Friday, July 23, 2010

R.I.P. A great legacy

When the roots of an oak whither, the body of the tree can’t sustain its leafage and the leaves become redundant. It’s the way the tree's life evolves unless the cause is found and rectified.

In my particular interest, this is what’s happening to Press photography. It’s that terrible word, Redundancy. The root decline of newspaper sales is bringing about vicious staff cuts and with it the loss of specialised skills, honed by decades of on-the-street experience. New blood can’t replace it, freelance paparazzi don’t have it, reporters with cameras will never achieve it.

So what is it that’s lost?

It’s the knowledge once gleaned by an apprentice snapper working beside a grumpy old news editor on a local news agency/newspaper who works that apprentice all hours God gives for tuppence. Driven to make a flower show into a photographic marvel, naming everybody in it correctly. Or knocking a door in tragic circumstances to collect a picture of the bereaved, without adding to the angst. Befriending the zoo, the local theatre, or the ballet school on a quiet day for an offbeat picture. Or suppressing your fear and climbing with the steeplejack up the church spire during restoration. It’s the diversity of experiences rubbing against your untrained creative skills. It’s learning what to take pictures of. It’s creating something relevant.

It’s being a freelance, thinking on your feet, watching the news, anticipating events forced by the need to eat and pay the rent. Then producing a portfolio of well considered pictures so much better than those of others around you that your work forces its way into the national newspapers. Then that old news editor grudgingly buys you a pint.

And finally, one memorable day, spreading your wings, being invited onto the staff of one of the great titles or news organisations, achieving a life’s ambition. Once there you are tested again. You cover another diverse diary of daily assignments that stretch your life skills to their limits, whilst allowing you to display your matured creative talents.

If you got to the top of that oak tree you joined an elite, leaving thousands in your wake.

Not so today.

The grim reaper accountants are wailing to the newspaper barons, Newsprint is doomed! Get out fast! Save what’s left of your fortunes! And that’s what they’re doing. And so the prophecy is self-fulfilling. Almost daily photographers are being cut on the nationals and the local papers. The cry is: As we’re all doomed don’t improve the content, cut the staff instead.
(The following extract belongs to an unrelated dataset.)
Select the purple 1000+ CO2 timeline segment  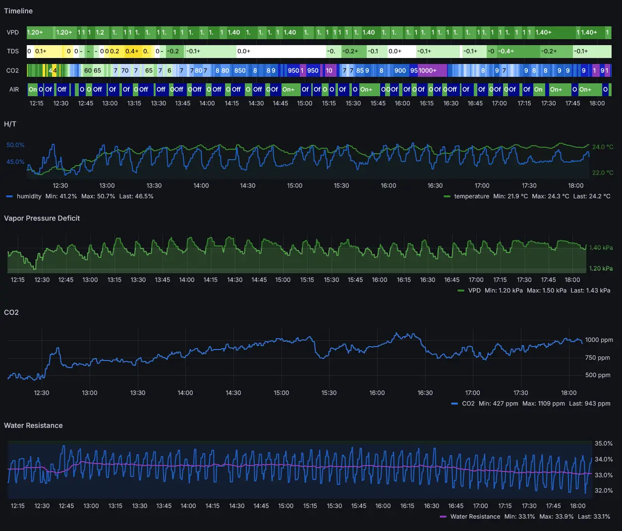(x=432, y=70)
What nonsense. An editorial hall of proper newspapermen has more imagination, drive, verve, piracy, guts and gladiatorial entrepreneurship than an empire of bean counters. Their wails simply reflect these quill based assassins’ own bland, anaemic outlook. Their holy grail is the punter-in-the-street with a cellphone camera. It’s cheap coverage, who cares about the content? That way is the death knell of quality picture coverage.

The papers will end up looking awful and amateurish. If the paper’s owners know this, they don’t seem to care.

But there is a legacy of hundreds of picture journalists past and present who do – and behind them the shades of thousands more who dedicated their lives to great picture coverage in our national newspapers. That’s why Fleet Street was remembered as the best in the world.